*What the exercise asks:* From the listing below, output only the lines starting at the line that has "This screenshot has width=706, height=541." and ending at the line that has "You are a computer-use agent. Viewport: 600px", exactly as they appear, ends included.

*Exercise inputs:*
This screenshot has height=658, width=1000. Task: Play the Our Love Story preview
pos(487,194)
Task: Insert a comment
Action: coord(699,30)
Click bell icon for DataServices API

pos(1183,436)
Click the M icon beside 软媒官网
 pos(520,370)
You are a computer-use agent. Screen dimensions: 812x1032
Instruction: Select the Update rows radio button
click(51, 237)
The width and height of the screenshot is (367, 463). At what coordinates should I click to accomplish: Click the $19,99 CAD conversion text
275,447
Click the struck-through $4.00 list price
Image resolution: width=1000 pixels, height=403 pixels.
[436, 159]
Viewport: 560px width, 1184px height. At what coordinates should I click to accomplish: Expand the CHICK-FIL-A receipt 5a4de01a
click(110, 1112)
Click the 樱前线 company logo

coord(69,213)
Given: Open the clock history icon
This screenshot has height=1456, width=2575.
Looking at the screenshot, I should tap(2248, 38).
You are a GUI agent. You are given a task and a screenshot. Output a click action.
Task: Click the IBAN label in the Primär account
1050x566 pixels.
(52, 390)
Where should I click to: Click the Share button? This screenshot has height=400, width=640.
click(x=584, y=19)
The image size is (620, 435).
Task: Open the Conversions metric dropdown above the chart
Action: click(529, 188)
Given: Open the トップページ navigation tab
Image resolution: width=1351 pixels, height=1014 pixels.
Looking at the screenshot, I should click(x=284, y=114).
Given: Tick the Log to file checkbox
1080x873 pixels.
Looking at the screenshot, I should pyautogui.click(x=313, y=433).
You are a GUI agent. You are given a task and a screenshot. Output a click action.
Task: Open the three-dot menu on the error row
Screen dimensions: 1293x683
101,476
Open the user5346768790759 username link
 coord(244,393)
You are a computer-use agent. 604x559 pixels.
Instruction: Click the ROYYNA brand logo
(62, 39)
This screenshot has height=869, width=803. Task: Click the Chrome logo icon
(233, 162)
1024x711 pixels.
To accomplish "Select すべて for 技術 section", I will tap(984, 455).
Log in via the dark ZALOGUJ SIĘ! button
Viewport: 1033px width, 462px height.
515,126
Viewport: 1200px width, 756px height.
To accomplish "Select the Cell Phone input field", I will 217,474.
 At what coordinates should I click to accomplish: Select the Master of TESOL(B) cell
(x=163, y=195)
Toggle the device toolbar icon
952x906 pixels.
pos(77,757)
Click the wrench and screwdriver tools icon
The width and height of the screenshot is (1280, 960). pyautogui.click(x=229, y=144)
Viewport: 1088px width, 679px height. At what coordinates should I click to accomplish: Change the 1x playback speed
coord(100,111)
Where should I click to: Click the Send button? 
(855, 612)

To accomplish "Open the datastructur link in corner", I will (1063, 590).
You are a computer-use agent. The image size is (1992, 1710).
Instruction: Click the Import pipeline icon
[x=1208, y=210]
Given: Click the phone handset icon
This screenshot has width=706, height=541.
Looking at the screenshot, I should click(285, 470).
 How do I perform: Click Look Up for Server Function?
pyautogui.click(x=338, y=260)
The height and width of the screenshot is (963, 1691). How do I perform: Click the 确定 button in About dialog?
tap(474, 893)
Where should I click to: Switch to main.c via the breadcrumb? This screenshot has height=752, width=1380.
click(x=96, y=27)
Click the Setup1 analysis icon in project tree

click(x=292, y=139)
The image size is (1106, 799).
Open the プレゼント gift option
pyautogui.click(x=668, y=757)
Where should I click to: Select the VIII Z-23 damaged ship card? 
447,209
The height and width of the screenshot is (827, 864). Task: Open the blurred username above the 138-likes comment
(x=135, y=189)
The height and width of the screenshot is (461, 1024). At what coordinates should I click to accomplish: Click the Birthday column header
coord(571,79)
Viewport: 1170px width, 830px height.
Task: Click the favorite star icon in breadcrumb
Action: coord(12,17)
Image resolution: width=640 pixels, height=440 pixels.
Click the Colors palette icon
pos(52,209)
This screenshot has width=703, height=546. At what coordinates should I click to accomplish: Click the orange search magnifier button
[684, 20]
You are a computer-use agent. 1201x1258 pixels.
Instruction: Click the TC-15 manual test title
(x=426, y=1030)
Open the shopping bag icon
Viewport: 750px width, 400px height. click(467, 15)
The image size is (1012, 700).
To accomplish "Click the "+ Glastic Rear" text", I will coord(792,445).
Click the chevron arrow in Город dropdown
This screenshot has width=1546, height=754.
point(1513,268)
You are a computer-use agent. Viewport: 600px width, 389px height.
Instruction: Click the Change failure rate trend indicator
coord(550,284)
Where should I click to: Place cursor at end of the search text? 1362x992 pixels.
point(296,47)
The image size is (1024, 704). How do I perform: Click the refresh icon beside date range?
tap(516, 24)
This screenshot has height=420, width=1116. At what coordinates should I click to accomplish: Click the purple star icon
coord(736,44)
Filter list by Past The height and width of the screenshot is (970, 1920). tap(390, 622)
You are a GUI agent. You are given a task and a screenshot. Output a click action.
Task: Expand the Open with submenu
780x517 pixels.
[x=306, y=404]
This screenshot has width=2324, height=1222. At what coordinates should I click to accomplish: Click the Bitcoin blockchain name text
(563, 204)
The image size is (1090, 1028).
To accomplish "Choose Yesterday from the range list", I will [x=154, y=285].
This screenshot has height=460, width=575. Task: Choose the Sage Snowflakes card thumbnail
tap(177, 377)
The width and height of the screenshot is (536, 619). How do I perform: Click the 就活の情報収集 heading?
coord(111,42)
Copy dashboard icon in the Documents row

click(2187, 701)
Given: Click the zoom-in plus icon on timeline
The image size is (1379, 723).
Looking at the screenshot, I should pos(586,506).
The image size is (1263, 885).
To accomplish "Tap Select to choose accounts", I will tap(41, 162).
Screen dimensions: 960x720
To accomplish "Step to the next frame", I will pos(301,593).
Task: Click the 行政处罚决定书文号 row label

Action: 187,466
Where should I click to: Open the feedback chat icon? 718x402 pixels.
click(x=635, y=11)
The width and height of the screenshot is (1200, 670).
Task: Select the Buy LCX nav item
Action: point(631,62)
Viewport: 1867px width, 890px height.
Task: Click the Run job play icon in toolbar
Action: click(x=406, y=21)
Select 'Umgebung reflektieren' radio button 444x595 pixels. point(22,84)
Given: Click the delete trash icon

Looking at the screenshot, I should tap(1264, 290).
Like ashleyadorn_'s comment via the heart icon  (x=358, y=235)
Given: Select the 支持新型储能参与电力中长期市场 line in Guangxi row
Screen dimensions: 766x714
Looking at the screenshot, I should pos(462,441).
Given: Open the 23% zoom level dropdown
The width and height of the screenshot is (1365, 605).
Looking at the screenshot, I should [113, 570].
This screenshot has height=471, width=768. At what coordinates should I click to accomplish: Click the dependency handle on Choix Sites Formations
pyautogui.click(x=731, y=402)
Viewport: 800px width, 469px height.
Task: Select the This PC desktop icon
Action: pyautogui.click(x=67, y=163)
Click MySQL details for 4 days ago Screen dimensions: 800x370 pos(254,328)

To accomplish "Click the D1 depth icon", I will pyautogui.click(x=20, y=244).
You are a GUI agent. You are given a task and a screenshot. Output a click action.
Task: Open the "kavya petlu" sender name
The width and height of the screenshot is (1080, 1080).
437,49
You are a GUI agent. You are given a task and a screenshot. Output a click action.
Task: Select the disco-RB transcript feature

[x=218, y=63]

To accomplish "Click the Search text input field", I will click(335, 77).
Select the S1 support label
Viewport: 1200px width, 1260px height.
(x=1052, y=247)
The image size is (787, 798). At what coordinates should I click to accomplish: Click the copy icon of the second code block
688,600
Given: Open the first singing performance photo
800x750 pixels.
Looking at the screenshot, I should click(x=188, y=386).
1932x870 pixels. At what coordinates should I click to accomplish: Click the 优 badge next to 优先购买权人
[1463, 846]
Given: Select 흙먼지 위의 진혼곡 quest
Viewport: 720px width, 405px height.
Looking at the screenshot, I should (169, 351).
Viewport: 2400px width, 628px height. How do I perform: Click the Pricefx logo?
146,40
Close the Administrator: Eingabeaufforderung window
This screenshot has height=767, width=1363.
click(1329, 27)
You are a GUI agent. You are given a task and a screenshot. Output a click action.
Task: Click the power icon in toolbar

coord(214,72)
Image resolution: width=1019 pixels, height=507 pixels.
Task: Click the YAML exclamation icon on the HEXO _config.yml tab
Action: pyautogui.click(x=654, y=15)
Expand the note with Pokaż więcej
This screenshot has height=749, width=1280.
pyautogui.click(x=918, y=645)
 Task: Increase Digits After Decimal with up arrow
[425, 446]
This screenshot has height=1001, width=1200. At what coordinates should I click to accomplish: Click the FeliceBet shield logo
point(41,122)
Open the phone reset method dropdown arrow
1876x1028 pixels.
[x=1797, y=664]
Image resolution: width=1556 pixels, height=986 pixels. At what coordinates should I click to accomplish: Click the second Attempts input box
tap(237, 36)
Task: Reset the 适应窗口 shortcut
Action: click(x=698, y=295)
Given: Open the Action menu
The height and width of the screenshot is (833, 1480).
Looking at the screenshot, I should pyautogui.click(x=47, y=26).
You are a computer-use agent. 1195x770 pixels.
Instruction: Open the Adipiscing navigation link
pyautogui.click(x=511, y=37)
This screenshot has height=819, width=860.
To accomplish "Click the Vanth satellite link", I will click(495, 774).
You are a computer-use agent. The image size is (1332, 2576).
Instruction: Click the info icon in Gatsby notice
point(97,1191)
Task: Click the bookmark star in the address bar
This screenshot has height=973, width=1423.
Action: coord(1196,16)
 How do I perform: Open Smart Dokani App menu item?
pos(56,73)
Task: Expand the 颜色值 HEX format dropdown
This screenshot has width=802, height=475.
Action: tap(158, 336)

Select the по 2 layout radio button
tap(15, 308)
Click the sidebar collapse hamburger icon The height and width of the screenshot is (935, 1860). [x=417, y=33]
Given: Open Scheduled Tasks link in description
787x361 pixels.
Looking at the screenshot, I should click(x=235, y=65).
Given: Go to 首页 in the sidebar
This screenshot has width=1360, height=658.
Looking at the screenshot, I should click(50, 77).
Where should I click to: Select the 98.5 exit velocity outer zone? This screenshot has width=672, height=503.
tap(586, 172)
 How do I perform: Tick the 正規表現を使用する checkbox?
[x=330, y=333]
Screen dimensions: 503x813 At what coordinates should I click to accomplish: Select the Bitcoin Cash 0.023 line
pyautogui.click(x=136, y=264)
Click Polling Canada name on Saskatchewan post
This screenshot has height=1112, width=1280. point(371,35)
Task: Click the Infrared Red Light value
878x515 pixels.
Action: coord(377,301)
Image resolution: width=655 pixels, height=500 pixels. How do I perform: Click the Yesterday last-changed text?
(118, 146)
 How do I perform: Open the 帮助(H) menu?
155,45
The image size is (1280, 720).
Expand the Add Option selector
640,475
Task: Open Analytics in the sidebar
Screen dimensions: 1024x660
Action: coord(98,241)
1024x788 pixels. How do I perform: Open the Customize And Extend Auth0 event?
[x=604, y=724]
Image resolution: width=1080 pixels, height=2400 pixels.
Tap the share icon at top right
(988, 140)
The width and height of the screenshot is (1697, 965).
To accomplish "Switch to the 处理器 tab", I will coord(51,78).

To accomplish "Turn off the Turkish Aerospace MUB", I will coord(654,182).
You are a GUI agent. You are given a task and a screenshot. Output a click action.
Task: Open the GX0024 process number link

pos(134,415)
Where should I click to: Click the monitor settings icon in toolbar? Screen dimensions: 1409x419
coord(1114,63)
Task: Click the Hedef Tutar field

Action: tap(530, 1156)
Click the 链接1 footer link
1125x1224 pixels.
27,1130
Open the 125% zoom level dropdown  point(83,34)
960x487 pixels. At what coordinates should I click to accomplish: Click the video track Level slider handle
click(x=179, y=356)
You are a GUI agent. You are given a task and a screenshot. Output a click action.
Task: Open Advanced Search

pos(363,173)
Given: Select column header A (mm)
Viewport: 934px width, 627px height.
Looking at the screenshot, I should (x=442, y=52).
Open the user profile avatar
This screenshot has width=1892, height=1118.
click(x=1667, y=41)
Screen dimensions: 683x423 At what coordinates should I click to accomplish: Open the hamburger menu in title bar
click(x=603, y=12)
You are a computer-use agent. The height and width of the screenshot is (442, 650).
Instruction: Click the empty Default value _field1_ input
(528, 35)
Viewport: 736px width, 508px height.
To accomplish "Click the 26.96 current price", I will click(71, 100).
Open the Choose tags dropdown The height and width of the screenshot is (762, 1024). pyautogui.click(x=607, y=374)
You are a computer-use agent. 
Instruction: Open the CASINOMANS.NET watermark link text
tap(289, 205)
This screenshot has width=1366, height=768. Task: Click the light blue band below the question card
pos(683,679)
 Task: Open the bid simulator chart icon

*Answer to this exercise:*
This screenshot has width=706, height=541.
Looking at the screenshot, I should click(285, 470).
 How do I perform: Click Look Up for Server Function?
pyautogui.click(x=338, y=260)
The height and width of the screenshot is (963, 1691). How do I perform: Click the 确定 button in About dialog?
tap(474, 893)
Where should I click to: Switch to main.c via the breadcrumb? This screenshot has height=752, width=1380.
click(x=96, y=27)
Click the Setup1 analysis icon in project tree

click(x=292, y=139)
The image size is (1106, 799).
Open the プレゼント gift option
pyautogui.click(x=668, y=757)
Where should I click to: Select the VIII Z-23 damaged ship card? 
447,209
The height and width of the screenshot is (827, 864). Task: Open the blurred username above the 138-likes comment
(x=135, y=189)
The height and width of the screenshot is (461, 1024). At what coordinates should I click to accomplish: Click the Birthday column header
coord(571,79)
Viewport: 1170px width, 830px height.
Task: Click the favorite star icon in breadcrumb
Action: coord(12,17)
Image resolution: width=640 pixels, height=440 pixels.
Click the Colors palette icon
pos(52,209)
This screenshot has width=703, height=546. At what coordinates should I click to accomplish: Click the orange search magnifier button
[684, 20]
You are a computer-use agent. 1201x1258 pixels.
Instruction: Click the TC-15 manual test title
(x=426, y=1030)
Open the shopping bag icon
Viewport: 750px width, 400px height. click(467, 15)
The image size is (1012, 700).
To accomplish "Click the "+ Glastic Rear" text", I will coord(792,445).
Click the chevron arrow in Город dropdown
This screenshot has width=1546, height=754.
point(1513,268)
You are a computer-use agent. Viewport: 600px width, 389px height.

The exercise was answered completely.